Бесспорно, эта уважаемая женщина видела меня насквозь. Я поспешно закивал головой.
– Ну, вот видишь! Может, чаю? Кушать ты пока не сможешь. А хочешь кашки? Манной или овсяной? – участливо спросила Лидия Тимофеевна.
– Овсяной. На молоке. Жиденькой, – промямлил я.
– Давай, иди, переоденься, умойся, а я пока сварю, – мягко распорядилась теща. – Ира, где крупа?! Молоко есть в этом доме?!
По тону, которым она обратилась к дочери, я понял, что заседание домашнего суда откладывается на неопределенный срок.
Женщины накормили меня легким ужином и отпустили спать. Уже лежа в постели, я услышал, как Лидия Тимофеевна увещевает свою дочь:
– Вначале накорми мужика, а потом разговоры разговаривай. И мягче, мягче надо быть. И не стрекочи, ты же не на работе. Жизнь – она полосатая, Ирочка. Наберись терпения. Разрушить семью нетрудно, а вот создать… Я со своей гордостью, сколько лет одна прожила! Думаешь, легко было?
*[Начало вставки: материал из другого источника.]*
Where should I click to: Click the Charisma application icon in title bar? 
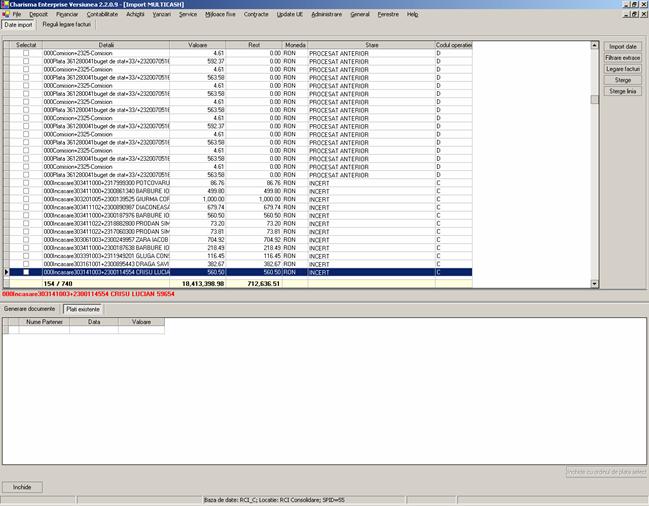tap(5, 5)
– Так ты же сама выставила отца? Он же изменил тебе! – упрямилась Ирина.
– Изменил, но каялся, а я не приняла его назад. А знаешь, как оказывается ужасно, когда и прощать-то некого. А потом, лет через….
Я не дослушал до финала мелодраматичную историю трудной любви моей тещи. Мысли мои начали мешаться, сознание затуманилось. Я уснул.
Глава 12
Пузырьки и флакончики
Известно, что для построения благополучного бизнеса необходимо обнаружить насущную потребность в слоях общества и удовлетворить её, как можно полнее. Светлана заполнила нужную нишу. Товар оказался ходовым. Люди не прекращали мыться, краситься и ухаживать за своим обличьем, невзирая на тревожные события тех дней. Пузырьки и флакончики, как изволил выразиться её муж Олег, шли нарасхват. Ей требовались отлаженные поставки и четкая организация сбыта.